## Aim of the exercise
Copy word for word the lines of the records below, beginning at the one with "Railways (57, 192)" and finishing at the one with "[Nurturing tomorrow’s silver‑screen", ends included, but none of the pictures.

## Records provided
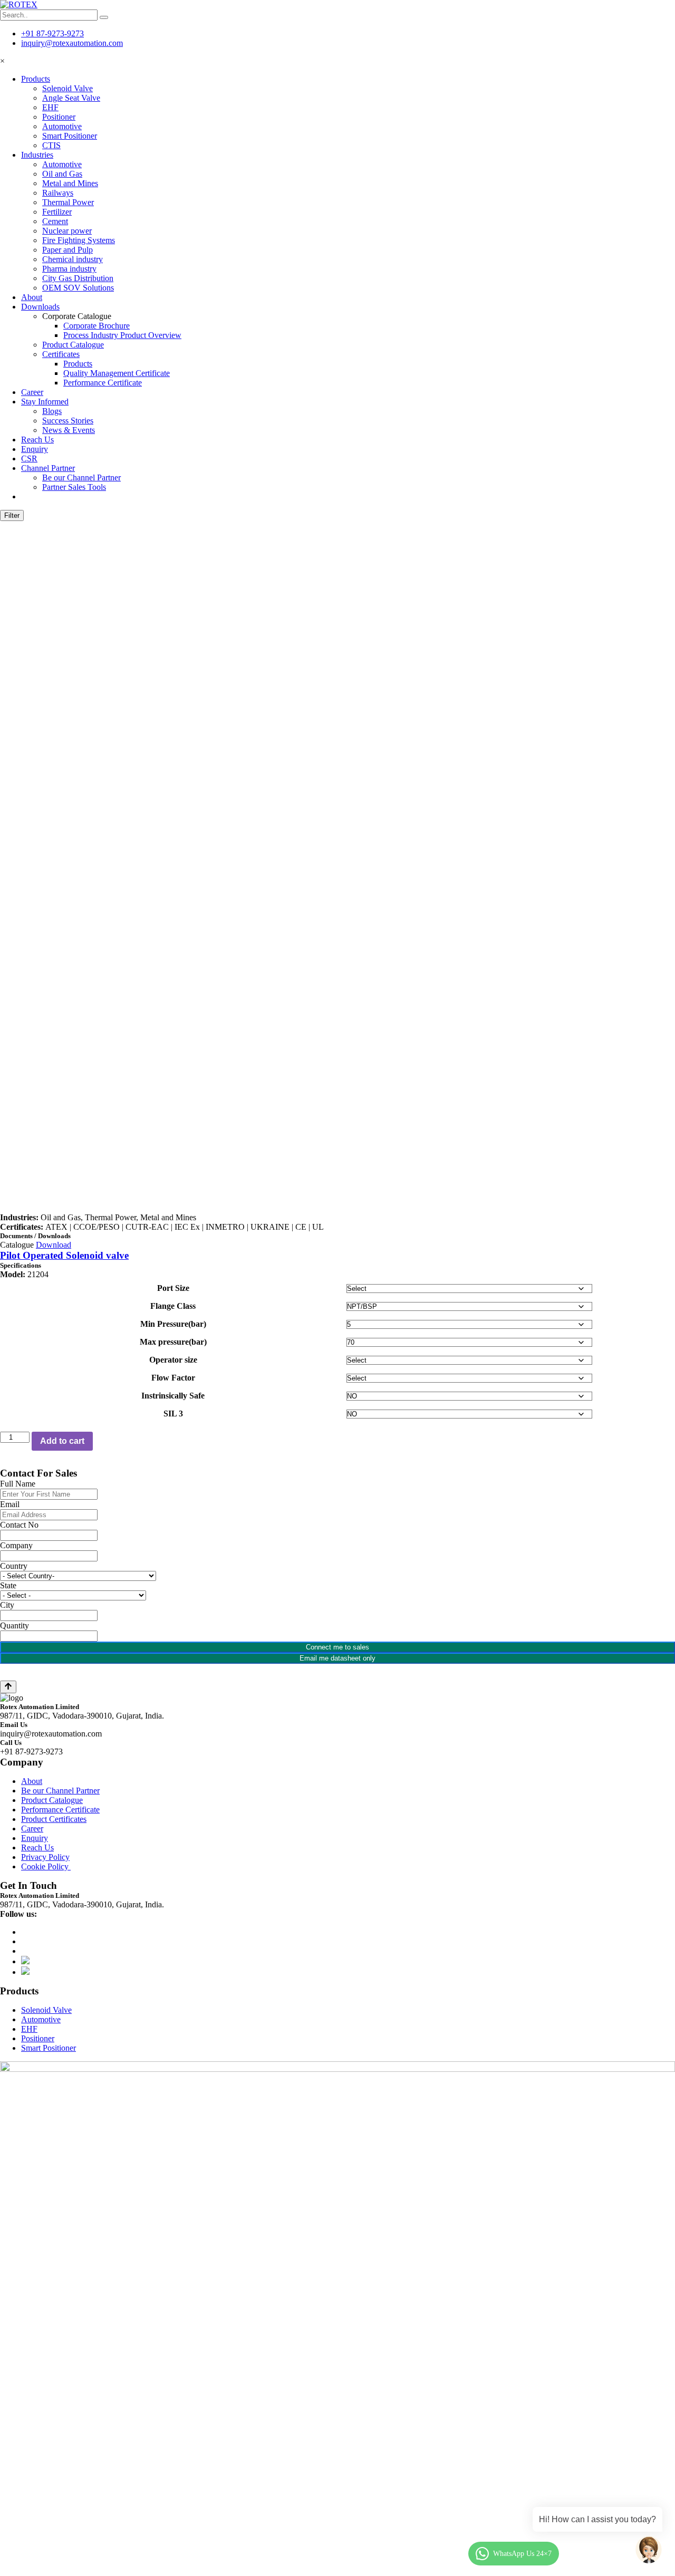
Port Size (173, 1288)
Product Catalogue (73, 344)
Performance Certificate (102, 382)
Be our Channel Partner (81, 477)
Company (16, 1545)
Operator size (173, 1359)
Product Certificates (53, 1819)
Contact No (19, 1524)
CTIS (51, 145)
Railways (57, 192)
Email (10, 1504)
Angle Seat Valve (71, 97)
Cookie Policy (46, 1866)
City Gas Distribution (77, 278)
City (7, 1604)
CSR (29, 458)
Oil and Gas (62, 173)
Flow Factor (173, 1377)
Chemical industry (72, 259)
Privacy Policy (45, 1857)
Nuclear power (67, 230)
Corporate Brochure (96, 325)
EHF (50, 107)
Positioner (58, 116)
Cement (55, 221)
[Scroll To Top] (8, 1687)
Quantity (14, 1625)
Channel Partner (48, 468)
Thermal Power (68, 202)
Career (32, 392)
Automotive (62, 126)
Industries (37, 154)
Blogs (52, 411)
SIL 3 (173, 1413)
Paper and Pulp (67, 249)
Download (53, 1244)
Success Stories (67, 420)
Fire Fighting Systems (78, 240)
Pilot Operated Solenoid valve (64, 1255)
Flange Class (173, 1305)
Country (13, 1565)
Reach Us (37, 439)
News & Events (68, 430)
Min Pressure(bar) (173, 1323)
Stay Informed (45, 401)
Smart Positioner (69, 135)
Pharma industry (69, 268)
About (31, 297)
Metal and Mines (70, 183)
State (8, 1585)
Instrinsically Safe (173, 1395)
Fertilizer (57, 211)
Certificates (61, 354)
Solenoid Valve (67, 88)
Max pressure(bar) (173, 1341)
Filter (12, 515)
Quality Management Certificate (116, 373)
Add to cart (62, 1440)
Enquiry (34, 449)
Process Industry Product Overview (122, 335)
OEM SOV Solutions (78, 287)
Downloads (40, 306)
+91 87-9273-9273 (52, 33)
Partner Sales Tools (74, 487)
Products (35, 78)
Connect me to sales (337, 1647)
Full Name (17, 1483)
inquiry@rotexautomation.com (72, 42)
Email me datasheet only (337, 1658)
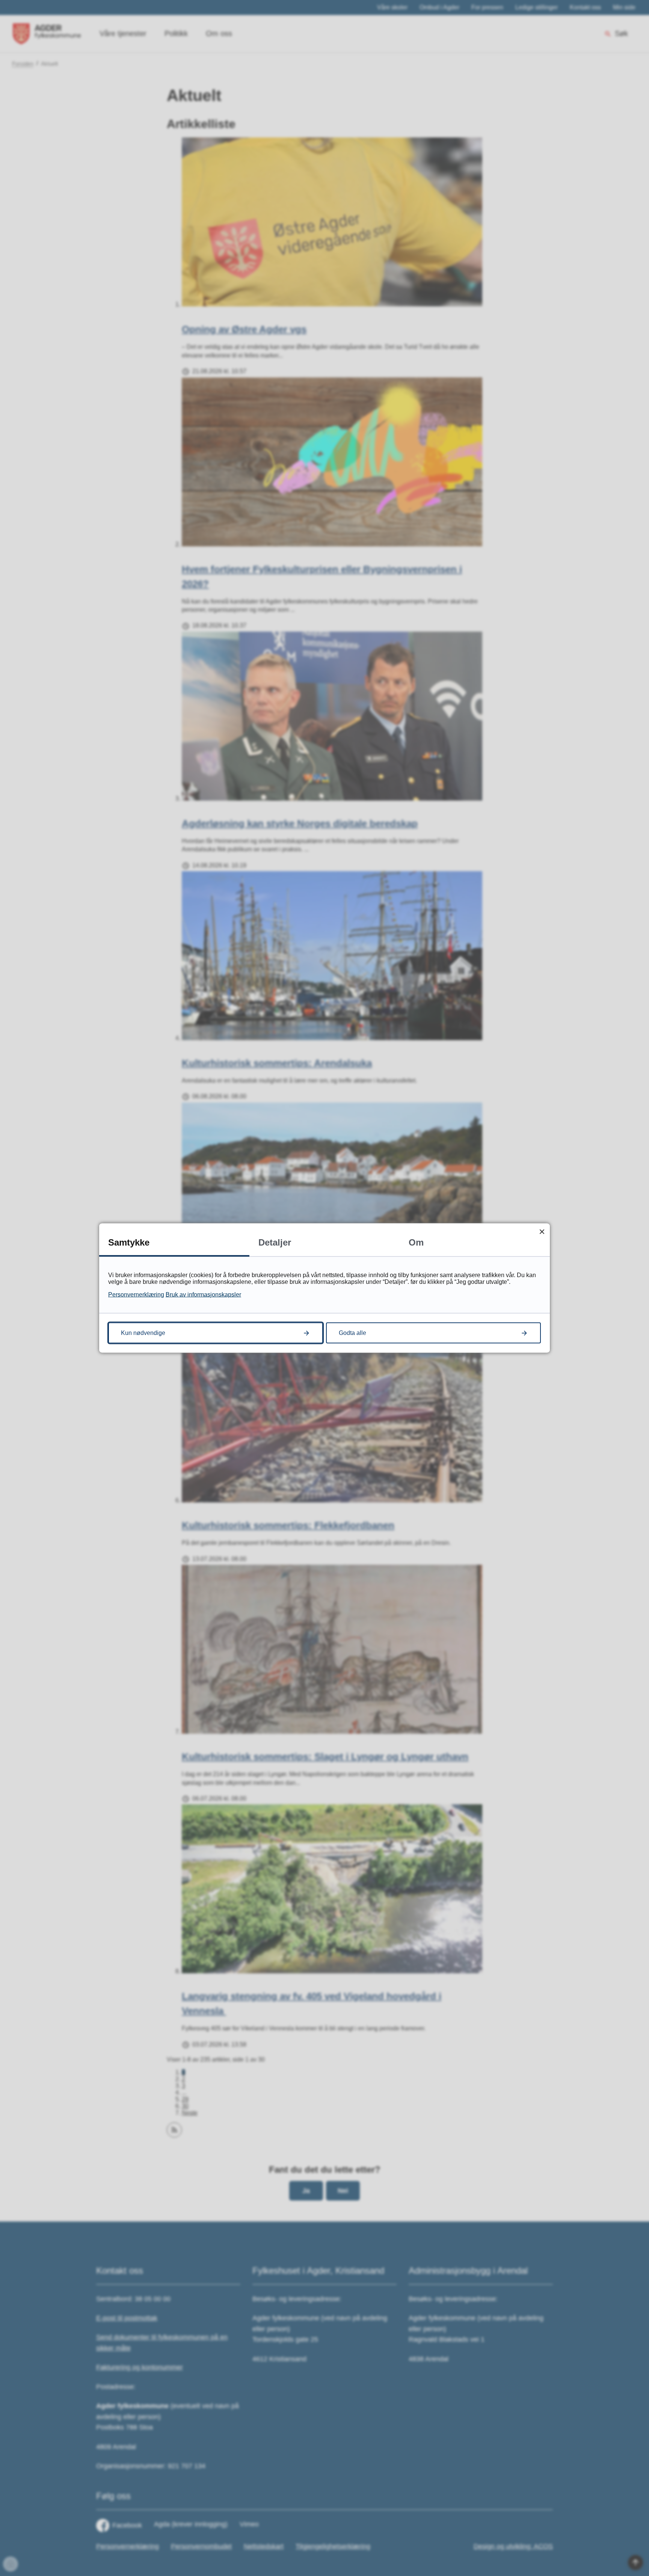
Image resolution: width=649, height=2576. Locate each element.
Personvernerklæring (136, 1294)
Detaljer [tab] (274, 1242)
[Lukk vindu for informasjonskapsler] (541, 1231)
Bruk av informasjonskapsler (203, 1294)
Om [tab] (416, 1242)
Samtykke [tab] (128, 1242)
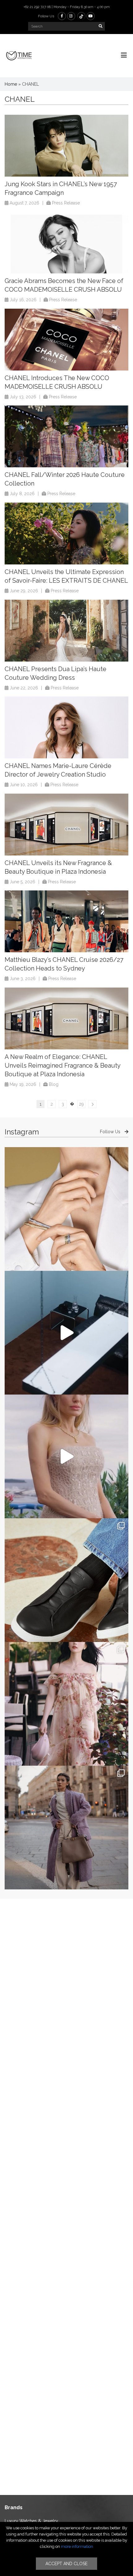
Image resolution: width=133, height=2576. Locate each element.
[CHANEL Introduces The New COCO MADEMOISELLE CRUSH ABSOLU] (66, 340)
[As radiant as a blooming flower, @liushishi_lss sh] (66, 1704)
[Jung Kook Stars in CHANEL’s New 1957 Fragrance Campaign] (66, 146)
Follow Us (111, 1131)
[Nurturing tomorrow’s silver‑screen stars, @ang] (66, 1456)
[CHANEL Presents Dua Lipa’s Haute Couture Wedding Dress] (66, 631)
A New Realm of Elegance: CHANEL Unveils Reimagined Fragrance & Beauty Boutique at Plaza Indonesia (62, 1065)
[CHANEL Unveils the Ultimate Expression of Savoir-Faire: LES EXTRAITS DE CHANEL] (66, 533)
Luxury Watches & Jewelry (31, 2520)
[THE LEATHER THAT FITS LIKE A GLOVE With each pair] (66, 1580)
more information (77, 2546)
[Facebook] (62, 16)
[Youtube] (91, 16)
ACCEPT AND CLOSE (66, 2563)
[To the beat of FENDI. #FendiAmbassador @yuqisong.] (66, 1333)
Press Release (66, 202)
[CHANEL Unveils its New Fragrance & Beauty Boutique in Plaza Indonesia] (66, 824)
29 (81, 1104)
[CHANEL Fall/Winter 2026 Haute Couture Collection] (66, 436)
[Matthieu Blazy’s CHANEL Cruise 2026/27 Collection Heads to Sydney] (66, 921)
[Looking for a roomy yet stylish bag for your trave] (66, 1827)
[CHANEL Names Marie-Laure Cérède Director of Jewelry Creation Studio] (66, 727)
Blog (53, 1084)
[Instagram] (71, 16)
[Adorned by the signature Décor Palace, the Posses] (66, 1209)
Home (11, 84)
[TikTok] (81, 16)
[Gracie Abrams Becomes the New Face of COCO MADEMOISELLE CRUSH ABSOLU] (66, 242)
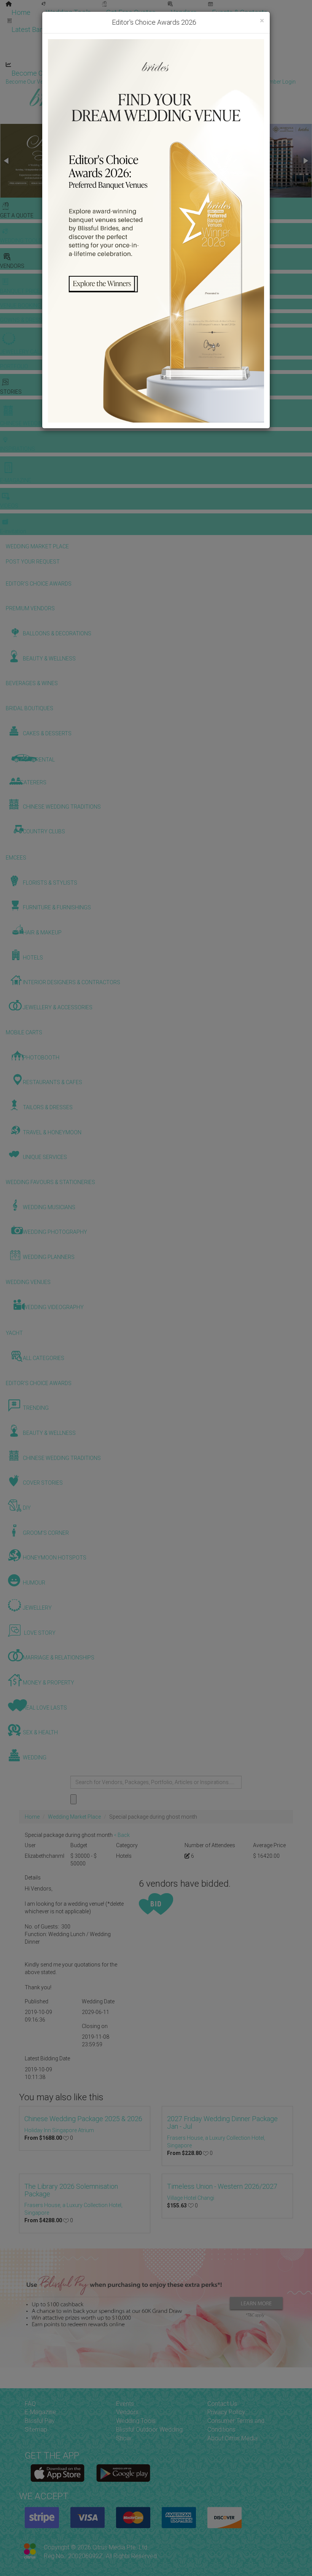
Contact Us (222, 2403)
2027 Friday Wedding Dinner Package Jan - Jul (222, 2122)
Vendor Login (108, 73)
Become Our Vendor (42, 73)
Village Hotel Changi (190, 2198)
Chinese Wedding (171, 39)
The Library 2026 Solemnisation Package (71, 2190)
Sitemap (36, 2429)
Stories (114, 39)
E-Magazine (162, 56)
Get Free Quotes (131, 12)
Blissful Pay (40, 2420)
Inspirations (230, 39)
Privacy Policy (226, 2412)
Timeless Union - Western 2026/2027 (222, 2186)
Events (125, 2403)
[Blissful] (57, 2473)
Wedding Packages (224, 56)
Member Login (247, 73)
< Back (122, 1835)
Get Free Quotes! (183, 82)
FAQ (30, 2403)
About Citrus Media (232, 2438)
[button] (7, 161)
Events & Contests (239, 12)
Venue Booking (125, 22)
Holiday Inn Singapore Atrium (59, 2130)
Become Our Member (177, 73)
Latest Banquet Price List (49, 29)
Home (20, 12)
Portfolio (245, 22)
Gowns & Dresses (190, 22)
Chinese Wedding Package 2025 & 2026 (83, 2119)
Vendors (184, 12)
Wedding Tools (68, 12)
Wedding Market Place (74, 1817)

## Answer to the exercise
Railways (57, 192)
Email (10, 1504)
Angle Seat Valve (71, 97)
Cookie Policy (46, 1866)
City Gas Distribution (77, 278)
City (7, 1604)
CSR (29, 458)
Oil and Gas (62, 173)
Flow Factor (173, 1377)
Chemical industry (72, 259)
Privacy Policy (45, 1857)
Nuclear power (67, 230)
Corporate Brochure (96, 325)
EHF (50, 107)
Positioner (58, 116)
Cement (55, 221)
[Scroll To Top] (8, 1687)
Quantity (14, 1625)
Channel Partner (48, 468)
Thermal Power (68, 202)
Career (32, 392)
Automotive (62, 126)
Industries (37, 154)
Blogs (52, 411)
SIL 3 (173, 1413)
Paper and Pulp (67, 249)
Download (53, 1244)
Success Stories (67, 420)
Fire Fighting Systems (78, 240)
Pilot Operated Solenoid valve (64, 1255)
Flange Class (173, 1305)
Country (13, 1565)
Reach Us (37, 439)
News & Events (68, 430)
Min Pressure(bar) (173, 1323)
Stay Informed (45, 401)
Smart Positioner (69, 135)
Pharma industry (69, 268)
About (31, 297)
Metal and Mines (70, 183)
State (8, 1585)
Instrinsically Safe (173, 1395)
Fertilizer (57, 211)
Certificates (61, 354)
Solenoid Valve (67, 88)
Max pressure(bar) (173, 1341)
Filter (12, 515)
Quality Management Certificate (116, 373)
Add to cart (62, 1440)
Enquiry (34, 449)
Process Industry Product Overview (122, 335)
OEM SOV Solutions (78, 287)
Downloads (40, 306)
+91 87-9273-9273 (52, 33)
Partner Sales Tools (74, 487)
Products (35, 78)
Connect me to sales (337, 1647)
Full Name (17, 1483)
inquiry@rotexautomation.com (72, 42)
Email me datasheet only (337, 1658)
Image resolution: width=649, height=2576. Locate each element.
Personvernerklæring (136, 1294)
Detaljer [tab] (274, 1242)
[Lukk vindu for informasjonskapsler] (541, 1231)
Bruk av informasjonskapsler (203, 1294)
Om [tab] (416, 1242)
Samtykke [tab] (128, 1242)
Image resolution: width=133, height=2576. Locate each element.
[CHANEL Introduces The New COCO MADEMOISELLE CRUSH ABSOLU] (66, 340)
[As radiant as a blooming flower, @liushishi_lss sh] (66, 1704)
[Jung Kook Stars in CHANEL’s New 1957 Fragrance Campaign] (66, 146)
Follow Us (111, 1131)
[Nurturing tomorrow’s silver‑screen stars, @ang] (66, 1456)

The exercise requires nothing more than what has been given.